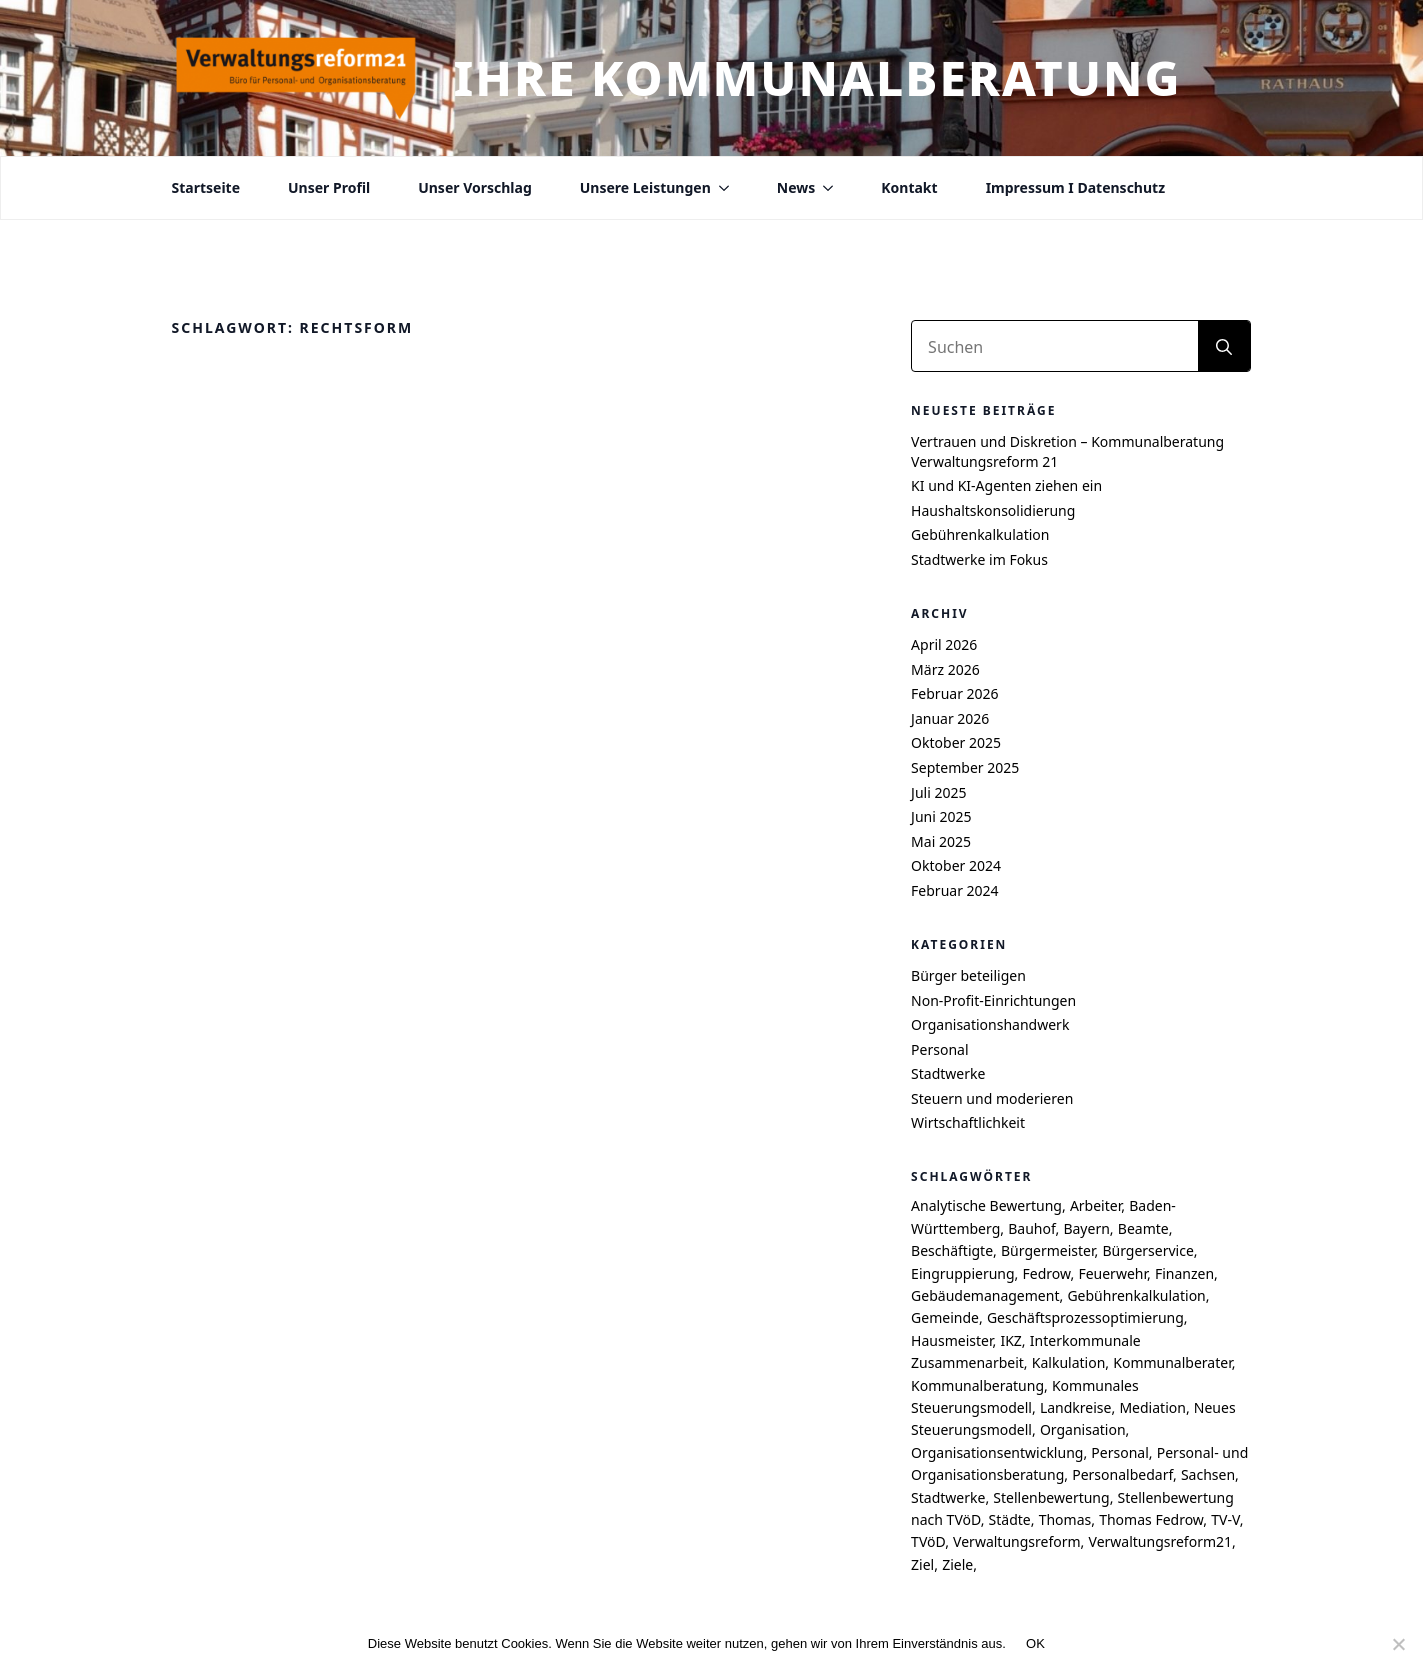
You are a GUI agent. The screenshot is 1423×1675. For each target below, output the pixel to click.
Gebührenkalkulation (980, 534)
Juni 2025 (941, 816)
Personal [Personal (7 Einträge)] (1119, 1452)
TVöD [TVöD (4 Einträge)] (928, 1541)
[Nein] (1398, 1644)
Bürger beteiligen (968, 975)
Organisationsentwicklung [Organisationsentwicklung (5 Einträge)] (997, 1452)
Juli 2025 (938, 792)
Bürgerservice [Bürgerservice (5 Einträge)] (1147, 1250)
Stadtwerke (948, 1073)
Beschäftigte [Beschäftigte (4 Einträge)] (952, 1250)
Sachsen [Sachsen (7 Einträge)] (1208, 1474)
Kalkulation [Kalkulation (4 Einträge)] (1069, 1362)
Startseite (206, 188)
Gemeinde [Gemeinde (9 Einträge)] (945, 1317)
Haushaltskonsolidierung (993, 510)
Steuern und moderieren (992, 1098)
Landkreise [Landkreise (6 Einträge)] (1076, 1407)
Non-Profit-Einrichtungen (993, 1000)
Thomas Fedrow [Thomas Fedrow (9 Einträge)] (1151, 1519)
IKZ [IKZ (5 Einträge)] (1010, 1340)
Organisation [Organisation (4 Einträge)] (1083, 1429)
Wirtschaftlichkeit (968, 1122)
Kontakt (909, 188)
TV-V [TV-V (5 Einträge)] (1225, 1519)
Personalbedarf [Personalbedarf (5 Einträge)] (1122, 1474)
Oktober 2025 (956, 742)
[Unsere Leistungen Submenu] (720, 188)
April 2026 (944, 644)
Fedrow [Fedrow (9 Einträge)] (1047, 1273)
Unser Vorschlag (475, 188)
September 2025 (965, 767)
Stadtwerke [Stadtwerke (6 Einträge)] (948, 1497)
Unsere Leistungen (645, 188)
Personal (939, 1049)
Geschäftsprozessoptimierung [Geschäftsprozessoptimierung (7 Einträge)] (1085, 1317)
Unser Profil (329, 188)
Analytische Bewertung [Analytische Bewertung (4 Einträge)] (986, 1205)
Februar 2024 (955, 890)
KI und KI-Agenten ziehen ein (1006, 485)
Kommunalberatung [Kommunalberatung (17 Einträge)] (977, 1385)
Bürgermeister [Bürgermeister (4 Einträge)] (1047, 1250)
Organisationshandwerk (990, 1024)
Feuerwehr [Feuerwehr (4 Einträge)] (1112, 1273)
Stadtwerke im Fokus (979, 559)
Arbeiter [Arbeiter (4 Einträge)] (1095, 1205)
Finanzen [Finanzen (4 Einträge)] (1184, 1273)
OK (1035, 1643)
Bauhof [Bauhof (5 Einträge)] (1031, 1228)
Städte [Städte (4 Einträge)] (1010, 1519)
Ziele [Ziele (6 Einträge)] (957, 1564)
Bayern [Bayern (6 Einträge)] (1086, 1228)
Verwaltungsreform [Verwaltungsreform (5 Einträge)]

--

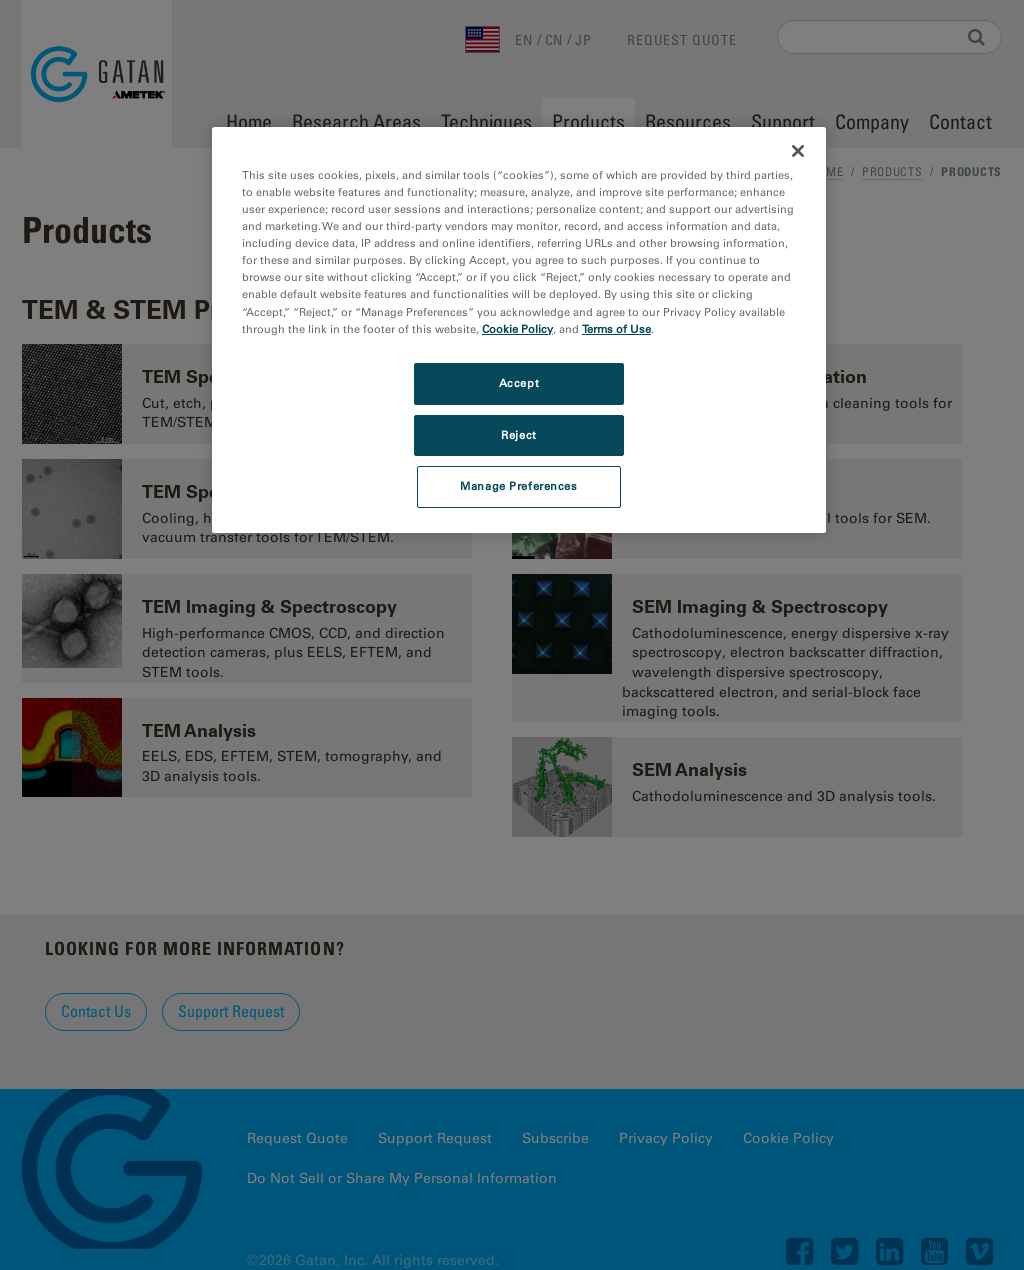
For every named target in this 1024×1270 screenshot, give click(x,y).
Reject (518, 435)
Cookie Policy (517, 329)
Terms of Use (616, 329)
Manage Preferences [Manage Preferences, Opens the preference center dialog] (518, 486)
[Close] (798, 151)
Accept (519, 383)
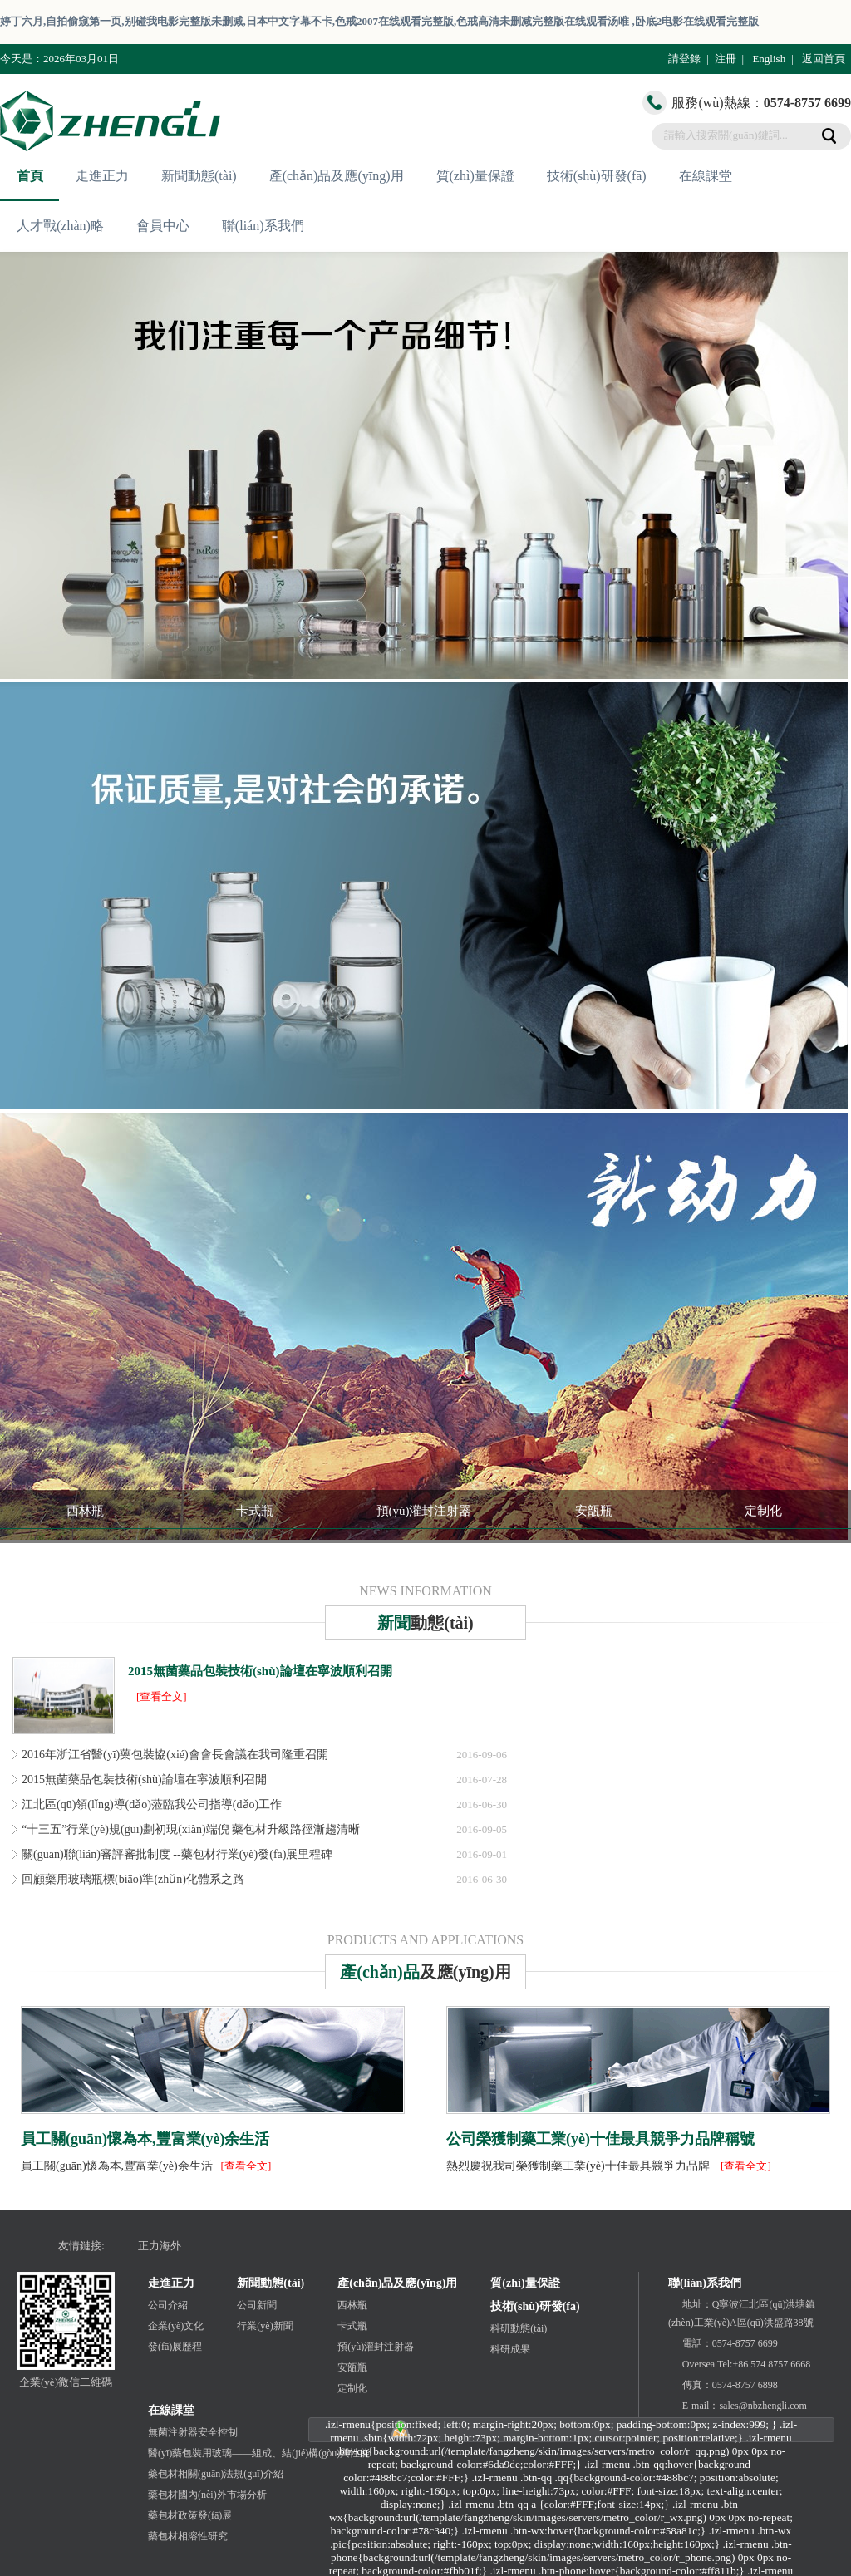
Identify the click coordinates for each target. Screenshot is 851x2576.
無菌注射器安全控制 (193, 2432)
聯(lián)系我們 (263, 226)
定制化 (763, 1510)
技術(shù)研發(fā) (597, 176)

**GIVEN REQUEST:** Show each line of the entries above that contains the string "Stadtwerke", treating uppercase and lowercase as different.

**EXPECTED ANSWER:**
Stadtwerke (948, 1073)
Stadtwerke [Stadtwerke (6 Einträge)] (948, 1497)
Stadtwerke im Fokus (979, 559)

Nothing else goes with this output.